_Source passage_:

········

If the line does not start with a space the first character is tested to find if it is an upper case letter; for any character outside the range A – Z an error message is produced, and INLIN is then recalled. When an upper case letter is found this is stored at ARGX and also at £0C0A (ARGC), and the monitor proceeds to read any hexadecimal values entered on the line, storing them in the workspace in ten locations, ARG1 – ARG10. the number of values found is stored at £0C0B (ARGN). If any of the values found are invalid (contain illegal characters, or too many character), or if more than 10 values are entered, once again an error message is produced and INLIN is recalled.

········

_What is needed_:
Copy the monitor input passage above in full, word for word. The lines after the monitor input passage are separate material.

_Information shown_:

········

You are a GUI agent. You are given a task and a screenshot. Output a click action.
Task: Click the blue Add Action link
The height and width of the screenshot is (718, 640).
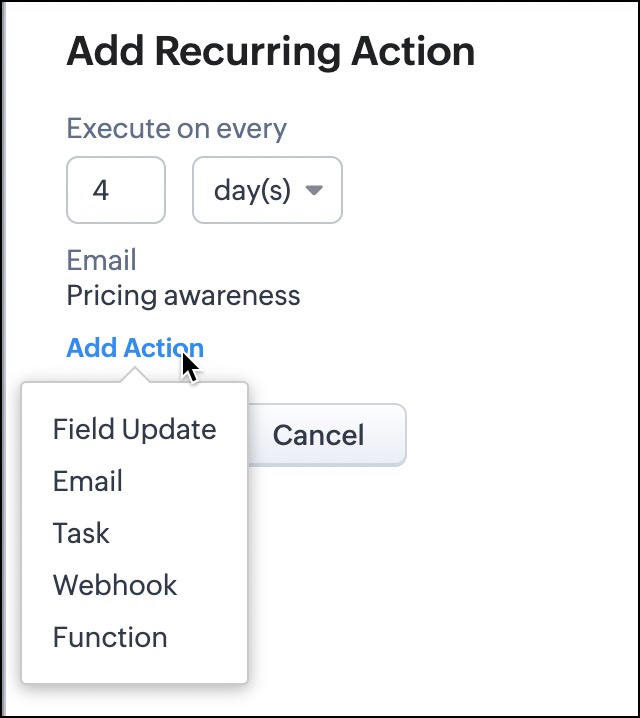134,348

········

_Right answer_:
If the line does not start with a space the first character is tested to find if it is an upper case letter; for any character outside the range A – Z an error message is produced, and INLIN is then recalled. When an upper case letter is found this is stored at ARGX and also at £0C0A (ARGC), and the monitor proceeds to read any hexadecimal values entered on the line, storing them in the workspace in ten locations, ARG1 – ARG10. the number of values found is stored at £0C0B (ARGN). If any of the values found are invalid (contain illegal characters, or too many character), or if more than 10 values are entered, once again an error message is produced and INLIN is recalled.